A few other notes from the BFF...

-- DM also plays these days with the alt-bluegrass quartet Rust Farm, featuring the hot guitar flatpicking of John McGann and the mandolin of Chris Moore. They did a very impressive set of bluegrass/newgrass/Celtoid picking with a touch of doom and gloom earlier in the afternoon, and I'm looking forward to their next album.

-- Cheryl Wheeler, who was on the main stage just prior to RT, did her song "Driving Home", which evocatively describes driving through Pennsylvania on a beautiful day with Richard Thompson on the car tape deck. It's too bad she wasn't invited up to provide harmonies on "Wall Of Death".

-- One of the food vendors was selling something called "vegetarian curried goat". Now I understand that goats aren't the most intelligent or attractive creatures, but I have always been led to believe that they merited classification in the "animals" category.

-- RT and DM were both dressed in solid black on a day when the sun was blazing and causing some discomfort even to those of us who were more lightly dressed. I guess it must be the English genetic programming... when the sun is shining, soak up as much of it as possible.

-- After the set RT greeted people, posed for photos and signed stuff for more than half an hour, making a lot of folks happy. I won't mention the listmember who had him autograph her arm. :-)

-- Other notable acts from the weekend for me: The Waifs (great folk-pop from Australia), CJ Chenier and his band (rocking zydeco that led to a widespread outbreak of dancing), Cephas & Wiggins (North Carolina country blues), and the unique, wise, politically astute, and very funny Utah Phillips.

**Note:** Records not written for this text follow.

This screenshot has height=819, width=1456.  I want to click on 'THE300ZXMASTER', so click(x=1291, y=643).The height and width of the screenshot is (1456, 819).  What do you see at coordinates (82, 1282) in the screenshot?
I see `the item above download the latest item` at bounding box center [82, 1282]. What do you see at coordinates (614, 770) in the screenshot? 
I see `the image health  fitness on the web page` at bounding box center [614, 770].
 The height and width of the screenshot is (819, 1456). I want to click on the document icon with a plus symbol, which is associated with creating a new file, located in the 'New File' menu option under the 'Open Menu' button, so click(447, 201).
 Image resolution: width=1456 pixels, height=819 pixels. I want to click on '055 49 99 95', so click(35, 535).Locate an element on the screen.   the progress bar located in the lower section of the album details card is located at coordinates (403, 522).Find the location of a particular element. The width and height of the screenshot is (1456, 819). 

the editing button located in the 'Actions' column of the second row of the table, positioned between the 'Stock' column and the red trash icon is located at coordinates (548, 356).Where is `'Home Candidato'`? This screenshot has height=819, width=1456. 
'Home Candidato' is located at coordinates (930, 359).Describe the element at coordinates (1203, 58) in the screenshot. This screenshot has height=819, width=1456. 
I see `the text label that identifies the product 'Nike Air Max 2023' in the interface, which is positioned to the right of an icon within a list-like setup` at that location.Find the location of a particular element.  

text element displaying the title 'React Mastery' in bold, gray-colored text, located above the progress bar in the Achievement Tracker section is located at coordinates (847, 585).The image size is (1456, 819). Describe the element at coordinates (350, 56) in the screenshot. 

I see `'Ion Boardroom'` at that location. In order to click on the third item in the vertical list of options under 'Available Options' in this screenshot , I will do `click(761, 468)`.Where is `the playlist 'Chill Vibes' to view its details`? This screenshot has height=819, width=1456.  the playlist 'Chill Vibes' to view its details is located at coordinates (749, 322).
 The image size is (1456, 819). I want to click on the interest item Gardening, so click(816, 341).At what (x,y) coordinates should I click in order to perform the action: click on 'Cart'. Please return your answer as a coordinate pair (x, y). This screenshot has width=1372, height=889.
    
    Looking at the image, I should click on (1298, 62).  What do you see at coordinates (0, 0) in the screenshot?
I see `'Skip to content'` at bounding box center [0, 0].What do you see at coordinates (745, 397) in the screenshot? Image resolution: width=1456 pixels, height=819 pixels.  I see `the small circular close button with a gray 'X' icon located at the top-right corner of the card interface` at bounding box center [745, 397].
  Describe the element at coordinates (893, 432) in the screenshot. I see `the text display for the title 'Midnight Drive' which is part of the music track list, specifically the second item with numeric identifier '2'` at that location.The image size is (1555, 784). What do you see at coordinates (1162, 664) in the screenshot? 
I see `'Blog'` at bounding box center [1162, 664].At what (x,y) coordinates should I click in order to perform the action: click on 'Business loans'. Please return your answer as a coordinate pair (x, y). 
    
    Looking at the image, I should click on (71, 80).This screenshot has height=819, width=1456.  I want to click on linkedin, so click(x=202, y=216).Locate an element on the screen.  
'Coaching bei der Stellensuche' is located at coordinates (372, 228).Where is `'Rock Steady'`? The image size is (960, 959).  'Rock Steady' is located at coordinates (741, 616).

-- My apologies, if you're reading this, to the woman from Fields Corner to whom I attempted to give the address of the RT list, which I messed up by giving the *old* address which has now been replaced by the fairly obvious and easy-to-remember (unless you're an old guy who's been standing in the sun all day) address. Sigh.

The setlist:

Word Unspoken, Sight Unseen
Withered & Died (a nice dose of gloom to get us in the mood)
Crawl Back (Under My Stone)
Outside Of The Inside (which he introduced as being a Taliban's-eye view of the world)
My Daddy Is A Mummy
Genesis Hall ("I used to be in a band...")
Madonna's Wedding
God Loves A Drunk (stark and utterly brilliant)
1952 Vincent Black Lightning
Happy Days and Auld Lang Syne
Turning Of The Tide
The Ghost Of You Walks
Feel So Good
here joined by Dave Mattacks and his mini-drum kit
She Twists The Knife Again
Shoot Out The Lights
Cooksferry Queen

No encore since the set was running late. But I certainly got my money's worth.